[Given information — start]
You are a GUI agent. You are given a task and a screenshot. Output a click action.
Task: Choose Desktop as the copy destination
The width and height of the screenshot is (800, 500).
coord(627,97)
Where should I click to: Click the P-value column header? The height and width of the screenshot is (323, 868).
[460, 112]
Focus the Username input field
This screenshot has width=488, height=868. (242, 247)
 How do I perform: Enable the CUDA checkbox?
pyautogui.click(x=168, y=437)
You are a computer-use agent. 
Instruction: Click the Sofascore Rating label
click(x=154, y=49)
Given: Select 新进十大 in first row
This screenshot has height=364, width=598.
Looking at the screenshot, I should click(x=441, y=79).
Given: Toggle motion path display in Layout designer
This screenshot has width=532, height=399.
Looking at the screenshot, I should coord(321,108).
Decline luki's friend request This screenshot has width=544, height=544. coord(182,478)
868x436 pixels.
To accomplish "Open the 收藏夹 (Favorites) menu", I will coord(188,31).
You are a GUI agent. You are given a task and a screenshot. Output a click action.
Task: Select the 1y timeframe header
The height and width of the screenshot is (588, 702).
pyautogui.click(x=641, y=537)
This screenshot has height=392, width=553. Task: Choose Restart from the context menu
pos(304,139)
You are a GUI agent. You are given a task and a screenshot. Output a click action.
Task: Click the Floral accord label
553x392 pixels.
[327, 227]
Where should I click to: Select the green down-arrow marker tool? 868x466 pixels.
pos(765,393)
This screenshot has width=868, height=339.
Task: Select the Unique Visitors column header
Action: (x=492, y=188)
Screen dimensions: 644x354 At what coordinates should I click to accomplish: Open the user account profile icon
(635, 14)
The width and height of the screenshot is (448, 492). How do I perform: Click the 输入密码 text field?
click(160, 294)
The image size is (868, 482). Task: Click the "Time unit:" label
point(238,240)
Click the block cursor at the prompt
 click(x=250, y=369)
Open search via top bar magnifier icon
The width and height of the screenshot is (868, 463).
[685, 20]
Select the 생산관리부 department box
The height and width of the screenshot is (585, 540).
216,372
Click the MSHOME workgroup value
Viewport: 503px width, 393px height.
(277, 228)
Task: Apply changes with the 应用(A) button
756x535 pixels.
[Given information — finish]
== Task description ==
Each line from the one with "Click the MSHOME workgroup value" to the end of the material should be duplicated exactly, and no other line.

== Reply to the task ==
Click the MSHOME workgroup value
Viewport: 503px width, 393px height.
(277, 228)
Task: Apply changes with the 应用(A) button
756x535 pixels.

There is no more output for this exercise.